Suitelets and UI Object Best Practices

The following are best practices for Suitelet development using UI objects and custom UI.

General

Suitelets are ideal for generating NetSuite pages (forms, lists), returning data (XML, text), and redirecting requests.
Limit the number of UI objects on a page (< 100 rows for sublists, < 100 options for on demand select fields, < 200 rows for lists).

HTML

Experiment with inline HTML fields embedded on the form before going the full custom HTML page route.

iFrames

Append “ifrmcntnr=T” to the external URL when embedding in iFrame especially if you are using Firefox. (For more about NetSuite and iFrame, see Embedding an Online Form in your Website Page.)

User credentials

When building custom UI outside of the standard NetSuite UI (such as building a custom mobile page using Suitelet), use the N/auth Module and N/crypto Module to help users manage their credentials within the custom UI.

Calling a Suitelet and redirection

When calling a Suitelet using its external URL, properly escape the parameter values to avoid cross-site scripting injections, for example, by converting the appropriate characters to HTML entities.
For access or redirection from another script to a Suitelet, the best practice is to use url.resolveDomain(options) to discover the URL instead of hard- coding the URL.

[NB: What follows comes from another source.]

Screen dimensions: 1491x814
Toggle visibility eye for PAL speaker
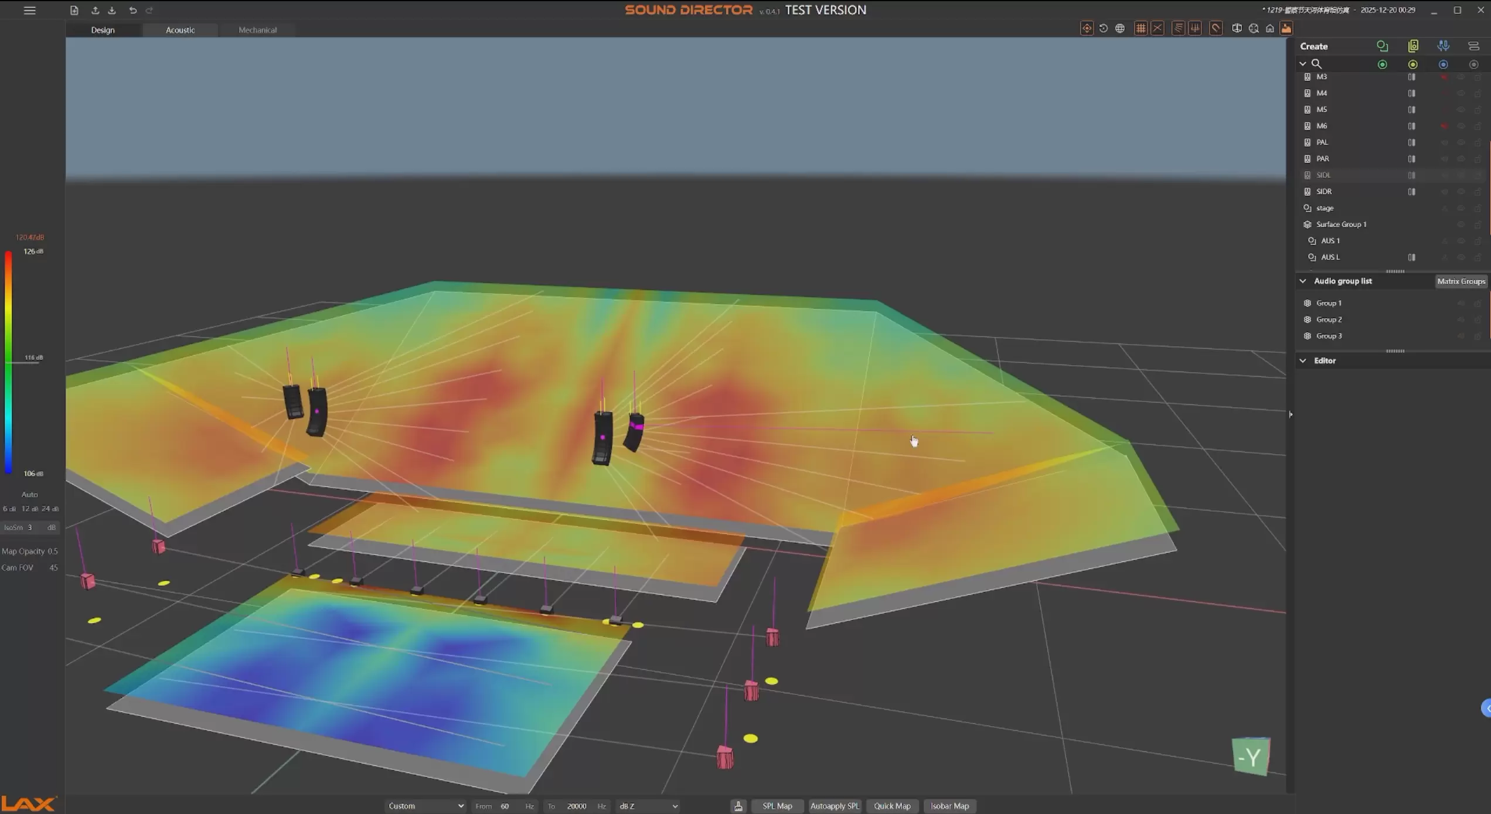click(x=1461, y=142)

Advanced Employee Permissions

When the Advanced Employee Permissions feature is enabled keep the following in mind:
- To avoid inadvertently exposing employee data, use caution when running Suitelets or Restlets as an administrator. A user with a role that has limited access to the employee record can access a Suitelet or Restlet that runs as an administrator. Depending on how the Suitelet or Restlet is written, the user may have access to employee information that they would otherwise not see.
- Use caution when setting up Suitelets and Restlets to give access to users without having to log in since it could potentially expose employee information in uncontrolled ways.

Deployment

Deploy Suitelets as “Available without Login” only if necessary (no user context, login performance overhead). (See Setting Available Without Login.)